GOAL OF THE EXERCISE
Scan the data below. Pull out each line where "will" occurs.

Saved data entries
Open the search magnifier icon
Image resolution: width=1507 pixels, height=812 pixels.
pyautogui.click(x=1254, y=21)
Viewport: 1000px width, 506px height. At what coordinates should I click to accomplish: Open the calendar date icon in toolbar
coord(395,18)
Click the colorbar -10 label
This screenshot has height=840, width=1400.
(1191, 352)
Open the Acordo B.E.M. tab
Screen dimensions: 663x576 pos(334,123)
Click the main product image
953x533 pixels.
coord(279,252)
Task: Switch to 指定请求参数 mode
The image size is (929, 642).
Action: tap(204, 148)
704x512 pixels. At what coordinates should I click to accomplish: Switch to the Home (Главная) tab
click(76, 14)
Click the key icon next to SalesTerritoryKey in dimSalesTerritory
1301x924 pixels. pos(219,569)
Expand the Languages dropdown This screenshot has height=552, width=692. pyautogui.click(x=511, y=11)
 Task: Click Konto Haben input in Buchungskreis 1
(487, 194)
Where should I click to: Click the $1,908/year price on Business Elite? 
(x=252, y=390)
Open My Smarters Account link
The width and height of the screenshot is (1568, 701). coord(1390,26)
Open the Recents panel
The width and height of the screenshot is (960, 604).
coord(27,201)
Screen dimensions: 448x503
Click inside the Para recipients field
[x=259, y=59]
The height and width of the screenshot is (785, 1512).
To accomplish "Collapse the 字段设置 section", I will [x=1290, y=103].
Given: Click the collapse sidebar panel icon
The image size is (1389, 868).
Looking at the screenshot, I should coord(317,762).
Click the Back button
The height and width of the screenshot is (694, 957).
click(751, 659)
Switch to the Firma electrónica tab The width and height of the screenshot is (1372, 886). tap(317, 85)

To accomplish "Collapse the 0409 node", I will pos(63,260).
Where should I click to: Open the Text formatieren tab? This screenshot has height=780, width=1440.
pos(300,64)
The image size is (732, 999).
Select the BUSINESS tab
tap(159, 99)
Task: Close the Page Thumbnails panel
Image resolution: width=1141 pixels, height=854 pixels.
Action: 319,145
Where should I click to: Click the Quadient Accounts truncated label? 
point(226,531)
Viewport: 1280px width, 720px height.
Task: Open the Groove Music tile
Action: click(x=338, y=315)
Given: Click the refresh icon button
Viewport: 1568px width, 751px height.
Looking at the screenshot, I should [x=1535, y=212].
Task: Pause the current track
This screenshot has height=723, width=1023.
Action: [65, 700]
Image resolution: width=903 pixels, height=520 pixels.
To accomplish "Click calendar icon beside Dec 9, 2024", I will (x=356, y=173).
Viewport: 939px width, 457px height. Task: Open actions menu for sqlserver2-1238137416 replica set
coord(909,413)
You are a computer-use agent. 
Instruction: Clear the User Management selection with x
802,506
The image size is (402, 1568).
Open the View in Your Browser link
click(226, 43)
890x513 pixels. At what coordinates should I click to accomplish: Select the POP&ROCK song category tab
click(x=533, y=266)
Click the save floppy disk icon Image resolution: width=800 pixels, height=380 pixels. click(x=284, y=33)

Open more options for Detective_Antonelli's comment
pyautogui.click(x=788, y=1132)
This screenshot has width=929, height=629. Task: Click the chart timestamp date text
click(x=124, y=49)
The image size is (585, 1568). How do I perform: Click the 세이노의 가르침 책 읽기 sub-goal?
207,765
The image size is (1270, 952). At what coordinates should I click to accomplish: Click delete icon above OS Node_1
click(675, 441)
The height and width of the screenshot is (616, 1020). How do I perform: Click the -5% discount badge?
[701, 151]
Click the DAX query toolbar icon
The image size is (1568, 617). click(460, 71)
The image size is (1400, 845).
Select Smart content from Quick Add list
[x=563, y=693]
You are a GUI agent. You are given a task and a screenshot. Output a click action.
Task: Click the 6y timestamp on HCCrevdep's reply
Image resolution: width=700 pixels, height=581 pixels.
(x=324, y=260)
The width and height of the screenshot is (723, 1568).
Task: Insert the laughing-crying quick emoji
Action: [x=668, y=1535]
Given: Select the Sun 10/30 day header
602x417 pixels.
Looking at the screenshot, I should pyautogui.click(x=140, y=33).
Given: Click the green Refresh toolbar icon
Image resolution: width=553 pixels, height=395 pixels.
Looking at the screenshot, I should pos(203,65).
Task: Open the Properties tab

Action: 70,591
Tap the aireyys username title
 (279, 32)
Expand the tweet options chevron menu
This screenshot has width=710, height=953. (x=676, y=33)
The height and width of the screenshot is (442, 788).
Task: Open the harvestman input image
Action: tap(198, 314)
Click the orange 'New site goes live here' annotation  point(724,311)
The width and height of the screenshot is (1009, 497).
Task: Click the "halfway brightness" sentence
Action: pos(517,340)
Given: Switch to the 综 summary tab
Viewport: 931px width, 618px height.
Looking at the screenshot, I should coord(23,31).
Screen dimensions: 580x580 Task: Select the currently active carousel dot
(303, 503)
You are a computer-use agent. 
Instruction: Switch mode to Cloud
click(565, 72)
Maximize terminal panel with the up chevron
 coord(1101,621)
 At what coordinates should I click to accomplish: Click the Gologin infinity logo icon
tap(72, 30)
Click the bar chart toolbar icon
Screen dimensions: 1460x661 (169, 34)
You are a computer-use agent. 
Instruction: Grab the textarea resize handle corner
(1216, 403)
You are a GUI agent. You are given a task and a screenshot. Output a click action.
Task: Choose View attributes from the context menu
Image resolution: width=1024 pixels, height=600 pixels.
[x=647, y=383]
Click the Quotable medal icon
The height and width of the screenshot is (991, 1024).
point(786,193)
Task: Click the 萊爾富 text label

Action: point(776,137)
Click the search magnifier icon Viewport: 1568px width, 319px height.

RESULT BELOW
To accomplish "Collapse the 字段设置 section", I will [x=1290, y=103].
To accomplish "Collapse the 0409 node", I will pos(63,260).
To accomplish "Click calendar icon beside Dec 9, 2024", I will (x=356, y=173).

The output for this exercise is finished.